As interest in the city as a viable site for HCI research grows, the organizers of this workshop aim to shift the research perspective from the architect's plan view to the street level. No longer reducing the city to a dense population of users, we challenge our participants to consider the city not just as a backdrop for interactions but as an inalienable part of interactions that happen within it. By reorienting ourselves, we move beyond the city as a muse to the city as a resource for public exchange.
This workshop is designed to explore notions of exchange within an urban landscape.
What relationships do we have with the city?
What do we give and take from it and each other in its embrace?
How is this exchange enacted in and upon the city in everyday life?
And how can technological innovation capture or foster this exchange?
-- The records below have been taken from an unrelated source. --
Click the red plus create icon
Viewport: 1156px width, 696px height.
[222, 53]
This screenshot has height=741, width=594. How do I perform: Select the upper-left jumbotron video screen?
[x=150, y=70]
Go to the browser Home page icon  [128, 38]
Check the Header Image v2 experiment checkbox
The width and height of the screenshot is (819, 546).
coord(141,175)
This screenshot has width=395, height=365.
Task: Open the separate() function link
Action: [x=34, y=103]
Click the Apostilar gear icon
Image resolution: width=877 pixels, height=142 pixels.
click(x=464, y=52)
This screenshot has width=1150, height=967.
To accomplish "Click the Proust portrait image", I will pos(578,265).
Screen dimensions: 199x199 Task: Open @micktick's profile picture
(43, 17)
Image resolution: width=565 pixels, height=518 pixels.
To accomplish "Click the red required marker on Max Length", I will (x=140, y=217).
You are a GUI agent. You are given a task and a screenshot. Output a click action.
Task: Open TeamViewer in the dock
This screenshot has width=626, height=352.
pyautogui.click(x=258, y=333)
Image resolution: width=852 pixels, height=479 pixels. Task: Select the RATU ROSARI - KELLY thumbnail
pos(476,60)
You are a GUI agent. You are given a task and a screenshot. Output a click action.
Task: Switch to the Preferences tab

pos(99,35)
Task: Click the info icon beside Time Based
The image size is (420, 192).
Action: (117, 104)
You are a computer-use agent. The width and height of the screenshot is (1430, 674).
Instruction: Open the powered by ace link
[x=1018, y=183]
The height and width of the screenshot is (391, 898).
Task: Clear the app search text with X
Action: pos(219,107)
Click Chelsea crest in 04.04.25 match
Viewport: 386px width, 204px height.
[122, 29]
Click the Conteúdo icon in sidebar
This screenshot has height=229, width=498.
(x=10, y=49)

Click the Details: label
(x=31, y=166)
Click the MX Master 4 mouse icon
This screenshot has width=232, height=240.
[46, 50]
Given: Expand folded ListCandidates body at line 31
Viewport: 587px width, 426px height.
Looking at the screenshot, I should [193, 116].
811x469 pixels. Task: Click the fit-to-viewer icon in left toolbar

The challenge for the HCI community is to design public interfaces that provide citizens with more active access, authorship, and agency. The workshops field research component will involve visiting the city of Portland as a case study for processing and refining these theoretical considerations.
We would like to gather a representative group of social scientists, technologists, urban planners, architects, artists, and des igners whose work addresses issues of shared public interfaces and interactions. Participants will be selected based on a demonstrated interest in the topic, seen through position papers that consist of:
* A discussion of background, interests, current work and relevance to workshop goals.
* An object/image/idea which represents an active exchange with the city
* Participants should be prepared to demonstrate this item's context within the theoretical framework of access, agency, and authorship.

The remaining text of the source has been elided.